Would you please return the lines of the entries below starting at the line that has "Given: Open the 发布方式 filter dropdown" and ending at the line that has "Given: Focus the word limit field showing 500", both included, exactly as they are?

BEGIN INPUT DATA

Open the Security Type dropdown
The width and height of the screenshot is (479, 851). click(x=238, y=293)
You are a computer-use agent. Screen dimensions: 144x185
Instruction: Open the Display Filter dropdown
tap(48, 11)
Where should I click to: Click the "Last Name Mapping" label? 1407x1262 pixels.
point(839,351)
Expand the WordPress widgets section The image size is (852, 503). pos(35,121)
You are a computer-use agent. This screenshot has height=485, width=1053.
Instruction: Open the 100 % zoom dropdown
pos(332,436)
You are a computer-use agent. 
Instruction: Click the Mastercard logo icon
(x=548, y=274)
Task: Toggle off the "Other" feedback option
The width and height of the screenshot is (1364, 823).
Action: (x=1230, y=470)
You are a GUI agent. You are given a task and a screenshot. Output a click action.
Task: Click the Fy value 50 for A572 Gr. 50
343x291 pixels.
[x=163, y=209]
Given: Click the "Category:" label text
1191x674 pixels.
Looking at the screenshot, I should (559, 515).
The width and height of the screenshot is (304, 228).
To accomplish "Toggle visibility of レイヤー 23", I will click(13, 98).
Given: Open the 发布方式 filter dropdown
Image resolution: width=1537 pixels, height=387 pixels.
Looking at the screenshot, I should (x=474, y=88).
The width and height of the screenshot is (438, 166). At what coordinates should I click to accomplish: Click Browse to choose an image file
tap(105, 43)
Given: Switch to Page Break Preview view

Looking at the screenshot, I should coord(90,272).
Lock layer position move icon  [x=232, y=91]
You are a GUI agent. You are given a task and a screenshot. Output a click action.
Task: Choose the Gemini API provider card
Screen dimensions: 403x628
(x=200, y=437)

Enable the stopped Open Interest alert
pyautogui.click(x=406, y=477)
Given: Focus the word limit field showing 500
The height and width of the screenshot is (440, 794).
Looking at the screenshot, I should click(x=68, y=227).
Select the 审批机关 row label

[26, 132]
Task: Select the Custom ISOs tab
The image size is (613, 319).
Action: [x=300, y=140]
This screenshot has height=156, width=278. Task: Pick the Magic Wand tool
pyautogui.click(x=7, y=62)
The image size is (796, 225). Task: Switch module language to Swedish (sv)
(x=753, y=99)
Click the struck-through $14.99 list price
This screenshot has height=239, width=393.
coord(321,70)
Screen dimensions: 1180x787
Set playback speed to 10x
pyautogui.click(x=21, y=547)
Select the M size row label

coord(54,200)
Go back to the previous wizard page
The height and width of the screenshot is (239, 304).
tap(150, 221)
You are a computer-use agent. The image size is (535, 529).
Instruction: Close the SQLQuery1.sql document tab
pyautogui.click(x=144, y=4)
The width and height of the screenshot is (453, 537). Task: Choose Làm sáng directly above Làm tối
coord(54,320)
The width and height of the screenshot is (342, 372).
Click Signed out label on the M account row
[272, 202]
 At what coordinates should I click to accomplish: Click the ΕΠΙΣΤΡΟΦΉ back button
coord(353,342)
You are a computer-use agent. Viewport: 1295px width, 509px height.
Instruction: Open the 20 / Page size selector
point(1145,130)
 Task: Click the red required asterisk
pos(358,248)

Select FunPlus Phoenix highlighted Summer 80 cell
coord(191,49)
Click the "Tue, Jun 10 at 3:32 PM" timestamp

END INPUT DATA

▸ **TASK SOLUTION**
Given: Open the 发布方式 filter dropdown
Image resolution: width=1537 pixels, height=387 pixels.
Looking at the screenshot, I should (x=474, y=88).
The width and height of the screenshot is (438, 166). At what coordinates should I click to accomplish: Click Browse to choose an image file
tap(105, 43)
Given: Switch to Page Break Preview view

Looking at the screenshot, I should coord(90,272).
Lock layer position move icon  [x=232, y=91]
You are a GUI agent. You are given a task and a screenshot. Output a click action.
Task: Choose the Gemini API provider card
Screen dimensions: 403x628
(x=200, y=437)

Enable the stopped Open Interest alert
pyautogui.click(x=406, y=477)
Given: Focus the word limit field showing 500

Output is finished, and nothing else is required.